- EXERCISE DESCRIPTION: Tally the lines in the rows below that contain the string "avatar". Reply with the number alone.

- SOURCE MATERIAL:
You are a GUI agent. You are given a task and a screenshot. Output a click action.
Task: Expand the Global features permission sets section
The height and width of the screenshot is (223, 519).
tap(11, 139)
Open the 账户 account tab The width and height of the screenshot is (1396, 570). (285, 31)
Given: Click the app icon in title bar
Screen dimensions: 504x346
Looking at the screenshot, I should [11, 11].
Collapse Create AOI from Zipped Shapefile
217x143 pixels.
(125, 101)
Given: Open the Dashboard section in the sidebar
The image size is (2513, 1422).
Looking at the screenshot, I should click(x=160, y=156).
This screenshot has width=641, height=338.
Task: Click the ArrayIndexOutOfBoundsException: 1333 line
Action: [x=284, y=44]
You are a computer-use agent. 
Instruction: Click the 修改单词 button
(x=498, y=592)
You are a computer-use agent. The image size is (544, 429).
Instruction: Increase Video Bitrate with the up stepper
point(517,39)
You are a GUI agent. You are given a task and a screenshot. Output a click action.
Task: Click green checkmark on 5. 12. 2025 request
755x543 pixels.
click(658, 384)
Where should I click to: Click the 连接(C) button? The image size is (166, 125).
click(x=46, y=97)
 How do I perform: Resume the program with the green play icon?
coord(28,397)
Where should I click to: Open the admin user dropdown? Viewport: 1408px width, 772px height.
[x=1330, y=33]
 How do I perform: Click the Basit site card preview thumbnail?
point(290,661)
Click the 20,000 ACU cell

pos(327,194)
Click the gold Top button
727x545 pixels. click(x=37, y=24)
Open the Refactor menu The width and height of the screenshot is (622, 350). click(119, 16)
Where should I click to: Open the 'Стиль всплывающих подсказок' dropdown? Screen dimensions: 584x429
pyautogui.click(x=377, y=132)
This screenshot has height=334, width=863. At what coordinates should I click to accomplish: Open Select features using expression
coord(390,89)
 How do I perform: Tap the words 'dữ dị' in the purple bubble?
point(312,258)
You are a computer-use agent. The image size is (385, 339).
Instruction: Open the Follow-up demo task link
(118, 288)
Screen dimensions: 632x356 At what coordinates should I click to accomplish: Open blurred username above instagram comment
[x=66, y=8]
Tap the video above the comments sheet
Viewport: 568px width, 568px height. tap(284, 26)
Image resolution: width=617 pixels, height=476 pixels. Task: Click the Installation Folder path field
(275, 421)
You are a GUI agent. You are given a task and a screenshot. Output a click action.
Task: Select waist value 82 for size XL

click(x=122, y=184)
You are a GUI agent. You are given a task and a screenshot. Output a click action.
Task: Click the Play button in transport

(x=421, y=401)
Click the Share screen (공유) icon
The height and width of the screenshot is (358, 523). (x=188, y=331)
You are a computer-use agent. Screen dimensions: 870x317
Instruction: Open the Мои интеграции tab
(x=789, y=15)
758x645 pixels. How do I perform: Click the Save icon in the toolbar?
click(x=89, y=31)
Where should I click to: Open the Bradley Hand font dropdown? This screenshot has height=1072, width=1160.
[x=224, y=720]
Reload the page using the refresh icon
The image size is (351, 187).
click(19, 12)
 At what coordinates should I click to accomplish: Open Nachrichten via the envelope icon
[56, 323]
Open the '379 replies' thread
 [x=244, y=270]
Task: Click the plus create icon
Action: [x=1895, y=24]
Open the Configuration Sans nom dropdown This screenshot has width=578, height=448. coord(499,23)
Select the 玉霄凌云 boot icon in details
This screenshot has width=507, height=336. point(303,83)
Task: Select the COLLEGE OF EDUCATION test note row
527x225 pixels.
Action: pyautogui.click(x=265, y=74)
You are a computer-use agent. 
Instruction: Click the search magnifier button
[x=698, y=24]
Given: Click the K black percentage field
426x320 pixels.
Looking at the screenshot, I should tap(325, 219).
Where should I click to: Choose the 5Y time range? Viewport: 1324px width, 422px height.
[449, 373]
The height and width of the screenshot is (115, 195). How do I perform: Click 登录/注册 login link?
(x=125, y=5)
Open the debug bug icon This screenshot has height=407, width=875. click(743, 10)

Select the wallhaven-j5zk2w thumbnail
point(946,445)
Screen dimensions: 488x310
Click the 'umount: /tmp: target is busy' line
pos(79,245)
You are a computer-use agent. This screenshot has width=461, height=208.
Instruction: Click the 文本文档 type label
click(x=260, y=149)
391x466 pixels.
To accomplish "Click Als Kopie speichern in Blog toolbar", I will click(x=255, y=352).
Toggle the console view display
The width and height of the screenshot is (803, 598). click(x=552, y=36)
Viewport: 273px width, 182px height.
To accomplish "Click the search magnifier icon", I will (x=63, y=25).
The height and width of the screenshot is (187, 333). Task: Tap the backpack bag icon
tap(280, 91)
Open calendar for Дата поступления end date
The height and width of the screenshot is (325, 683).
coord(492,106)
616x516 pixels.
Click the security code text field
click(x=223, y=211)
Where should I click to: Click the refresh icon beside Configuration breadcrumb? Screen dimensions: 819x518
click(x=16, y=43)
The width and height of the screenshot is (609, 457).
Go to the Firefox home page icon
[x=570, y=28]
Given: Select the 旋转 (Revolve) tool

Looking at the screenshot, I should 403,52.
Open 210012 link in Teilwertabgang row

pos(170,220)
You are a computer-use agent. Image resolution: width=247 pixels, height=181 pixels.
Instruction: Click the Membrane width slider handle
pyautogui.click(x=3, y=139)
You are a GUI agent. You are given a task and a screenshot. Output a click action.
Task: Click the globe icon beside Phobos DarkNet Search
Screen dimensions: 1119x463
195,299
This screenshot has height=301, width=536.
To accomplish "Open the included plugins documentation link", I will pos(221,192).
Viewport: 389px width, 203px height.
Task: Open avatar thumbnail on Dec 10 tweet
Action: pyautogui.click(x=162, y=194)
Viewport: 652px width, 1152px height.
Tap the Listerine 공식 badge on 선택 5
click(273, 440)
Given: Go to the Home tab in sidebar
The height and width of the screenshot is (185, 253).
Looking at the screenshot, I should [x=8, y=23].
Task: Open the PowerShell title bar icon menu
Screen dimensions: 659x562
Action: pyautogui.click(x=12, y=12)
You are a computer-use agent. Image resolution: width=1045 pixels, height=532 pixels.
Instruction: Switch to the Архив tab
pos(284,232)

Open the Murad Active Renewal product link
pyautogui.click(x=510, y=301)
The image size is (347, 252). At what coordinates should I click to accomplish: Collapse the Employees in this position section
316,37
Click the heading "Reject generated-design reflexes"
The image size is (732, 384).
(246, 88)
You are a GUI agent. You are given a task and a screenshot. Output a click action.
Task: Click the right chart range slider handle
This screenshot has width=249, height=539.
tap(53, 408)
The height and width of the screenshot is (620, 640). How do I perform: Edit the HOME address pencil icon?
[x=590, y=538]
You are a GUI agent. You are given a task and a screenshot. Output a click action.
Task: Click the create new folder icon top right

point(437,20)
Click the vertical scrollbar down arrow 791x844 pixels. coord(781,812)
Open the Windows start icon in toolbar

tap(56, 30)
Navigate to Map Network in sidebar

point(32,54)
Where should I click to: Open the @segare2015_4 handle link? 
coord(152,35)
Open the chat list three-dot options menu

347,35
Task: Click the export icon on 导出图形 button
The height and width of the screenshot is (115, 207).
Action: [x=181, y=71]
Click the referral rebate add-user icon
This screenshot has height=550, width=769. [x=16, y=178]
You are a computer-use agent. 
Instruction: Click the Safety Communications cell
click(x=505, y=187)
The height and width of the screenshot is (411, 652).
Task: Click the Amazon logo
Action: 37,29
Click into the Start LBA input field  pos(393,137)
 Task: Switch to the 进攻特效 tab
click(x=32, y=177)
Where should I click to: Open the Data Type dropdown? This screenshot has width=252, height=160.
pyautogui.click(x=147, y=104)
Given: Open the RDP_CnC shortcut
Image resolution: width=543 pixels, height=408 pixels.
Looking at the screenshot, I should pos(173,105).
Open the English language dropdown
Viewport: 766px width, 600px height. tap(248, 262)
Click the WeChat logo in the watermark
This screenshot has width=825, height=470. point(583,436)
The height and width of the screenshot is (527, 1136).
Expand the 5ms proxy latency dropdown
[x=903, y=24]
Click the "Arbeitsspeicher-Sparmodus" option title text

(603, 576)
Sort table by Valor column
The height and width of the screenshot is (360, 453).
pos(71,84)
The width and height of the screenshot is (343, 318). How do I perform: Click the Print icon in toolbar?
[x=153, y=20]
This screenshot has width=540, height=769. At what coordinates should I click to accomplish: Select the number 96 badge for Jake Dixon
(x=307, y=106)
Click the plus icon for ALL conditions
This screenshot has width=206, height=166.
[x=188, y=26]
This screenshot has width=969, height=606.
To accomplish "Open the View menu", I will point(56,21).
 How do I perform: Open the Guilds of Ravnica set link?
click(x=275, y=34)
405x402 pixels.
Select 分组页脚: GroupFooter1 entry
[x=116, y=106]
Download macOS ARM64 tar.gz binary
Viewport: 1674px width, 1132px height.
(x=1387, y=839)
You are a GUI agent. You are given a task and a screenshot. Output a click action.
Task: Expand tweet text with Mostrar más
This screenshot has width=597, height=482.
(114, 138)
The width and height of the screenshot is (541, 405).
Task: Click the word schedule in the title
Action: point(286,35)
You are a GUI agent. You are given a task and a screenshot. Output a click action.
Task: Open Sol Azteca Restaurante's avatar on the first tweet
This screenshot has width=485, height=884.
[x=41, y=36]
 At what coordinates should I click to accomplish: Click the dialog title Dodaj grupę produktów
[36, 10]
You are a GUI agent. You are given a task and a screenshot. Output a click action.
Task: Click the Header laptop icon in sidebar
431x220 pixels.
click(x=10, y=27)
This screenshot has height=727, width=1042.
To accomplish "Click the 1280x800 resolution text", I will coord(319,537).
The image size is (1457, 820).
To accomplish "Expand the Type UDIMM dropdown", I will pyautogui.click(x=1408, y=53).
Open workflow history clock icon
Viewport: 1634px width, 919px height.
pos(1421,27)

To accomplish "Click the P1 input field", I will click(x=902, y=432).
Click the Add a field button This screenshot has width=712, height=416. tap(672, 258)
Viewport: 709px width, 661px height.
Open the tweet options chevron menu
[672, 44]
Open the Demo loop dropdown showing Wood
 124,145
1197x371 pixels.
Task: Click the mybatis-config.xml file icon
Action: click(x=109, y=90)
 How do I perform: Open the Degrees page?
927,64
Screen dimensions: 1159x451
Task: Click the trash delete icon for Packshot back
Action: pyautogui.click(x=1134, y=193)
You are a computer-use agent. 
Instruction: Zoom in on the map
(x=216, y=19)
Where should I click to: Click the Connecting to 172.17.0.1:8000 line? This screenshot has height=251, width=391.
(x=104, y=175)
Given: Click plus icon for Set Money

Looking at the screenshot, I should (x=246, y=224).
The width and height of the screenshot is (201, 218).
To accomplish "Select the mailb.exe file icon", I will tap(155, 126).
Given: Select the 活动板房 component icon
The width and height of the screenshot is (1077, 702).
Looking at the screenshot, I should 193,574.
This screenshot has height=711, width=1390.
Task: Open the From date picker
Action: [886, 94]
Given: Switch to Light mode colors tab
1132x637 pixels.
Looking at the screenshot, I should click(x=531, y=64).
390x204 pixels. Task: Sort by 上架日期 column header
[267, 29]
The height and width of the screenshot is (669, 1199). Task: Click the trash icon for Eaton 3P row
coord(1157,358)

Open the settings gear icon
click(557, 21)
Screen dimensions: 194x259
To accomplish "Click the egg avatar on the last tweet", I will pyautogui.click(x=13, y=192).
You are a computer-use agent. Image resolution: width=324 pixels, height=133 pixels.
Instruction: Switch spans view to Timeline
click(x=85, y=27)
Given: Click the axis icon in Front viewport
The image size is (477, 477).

- TASK SOLUTION: 3